Immunisation Protects Our Herd: Nigeria Health Watch Forum 2019
Immunisation is a clear success story and its value in preventing and curtailing infectious diseases cannot be overemphasised. It prevents an estimated 2 to 3 million deaths annually. What does immunisation have to do with preventing epidemics in Nigeria? Everything.
In June 2017, Nigeria conducted a Joint External Evaluation (JEE) to assess the country’s capacity to find, stop and prevent threats of public health significance. According to preventepidemics.org, Nigeria scored 39% on the ReadyScore, a measurement of the country’s preparedness to find, stop and prevent epidemics. The low score indicated that gaps were identified in Nigeria’s epidemic preparedness and an epidemic, should it break out in the country, would lead to a significant loss of life, both domestically and in neighbouring countries. At the 2019 Nigeria Health Watch Forum, themed “Prevent Epidemics: Immunise” participants discussed how immunisation can help prevent disease outbreaks in Nigeria. Deliberations at the forum also addressed challenges facing the distribution of vaccines across the country and how overcoming these challenges can fortify the nation from diseases.

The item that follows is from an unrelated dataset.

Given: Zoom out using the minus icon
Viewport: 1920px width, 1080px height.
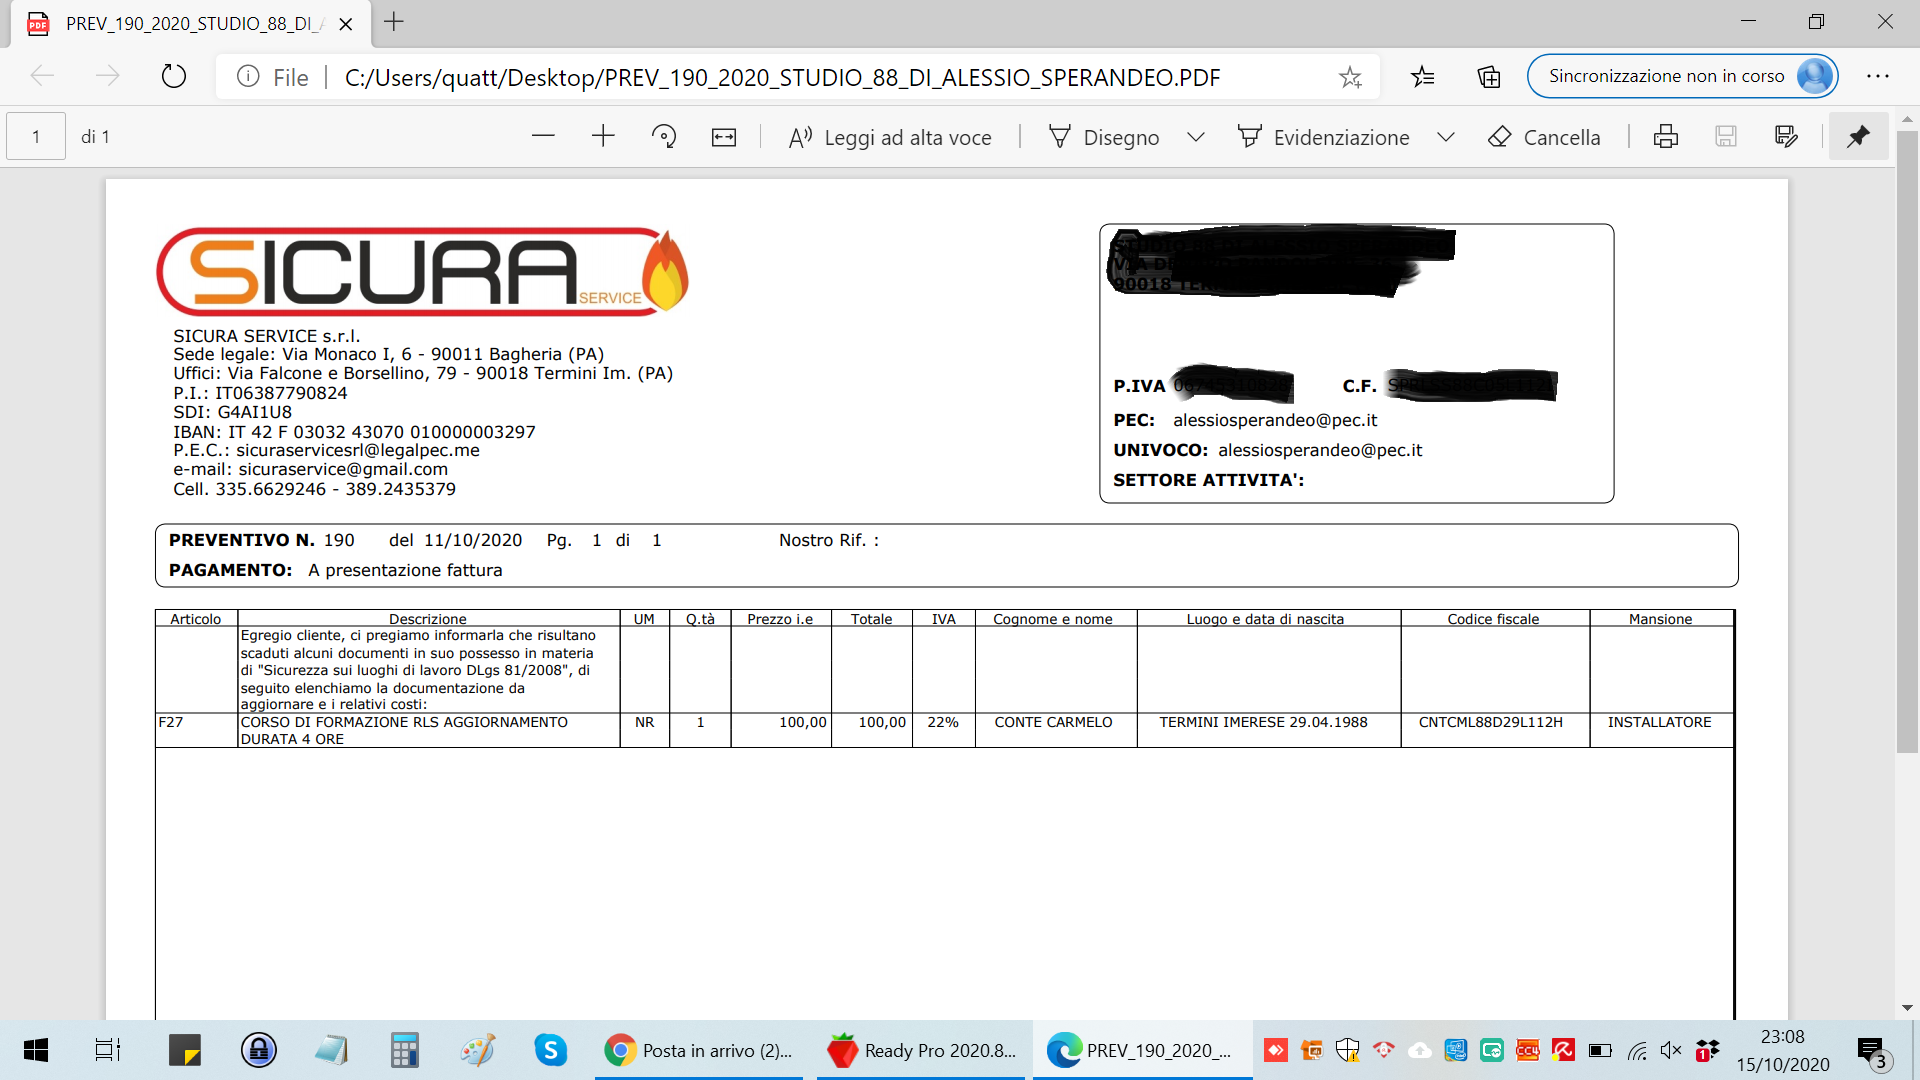Looking at the screenshot, I should click(543, 137).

In her welcome remarks, Ms. Adaobi Ezeokoli, Managing Director, Nigeria Health Watch, noted that while there are challenges facing the Nigerian health sector when it comes to immunisation, there are also incredible innovations and fantastic collaborations taking place in the space in Nigeria, and these have incredible ripple effects for our ability to control epidemics. “One way to prevent disease outbreaks is to ensure that our families are protected and this is where immunisation takes centre stage,” she said.

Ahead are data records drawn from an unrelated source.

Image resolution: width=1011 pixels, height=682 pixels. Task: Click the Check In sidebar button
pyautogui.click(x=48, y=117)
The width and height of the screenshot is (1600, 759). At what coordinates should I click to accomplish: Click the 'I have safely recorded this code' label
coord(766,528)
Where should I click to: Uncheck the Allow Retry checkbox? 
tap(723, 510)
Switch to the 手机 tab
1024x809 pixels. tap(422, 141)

Preventing epidemics through immunisation
Renowned virologist Professor Oyewole Tomori, Chair, Expert Review Committee for Polio Eradication and Routine Immunisation in Nigeria, in a riveting discourse on the sub-theme “Stronger together: Community sensitization improves herd immunity and changes behaviour,” took the room back in time to the history of vaccination in Nigeria. Born into a ‘no-vaccine’ era, he said he knew what it was like to live in a world where no-one was immune against infectious diseases. “We survived by chance, but you are alive today because of the choice made by your parents so you have the right to pass it on to your children and make sure that the choice your parents gave you, you also give it to your children”, he said, adding that when 95% of a community is vaccinated, herd immunity is built and disease outbreaks are prevented. “The herd security of the future of this country depends on vaccinating the ones that are born now”.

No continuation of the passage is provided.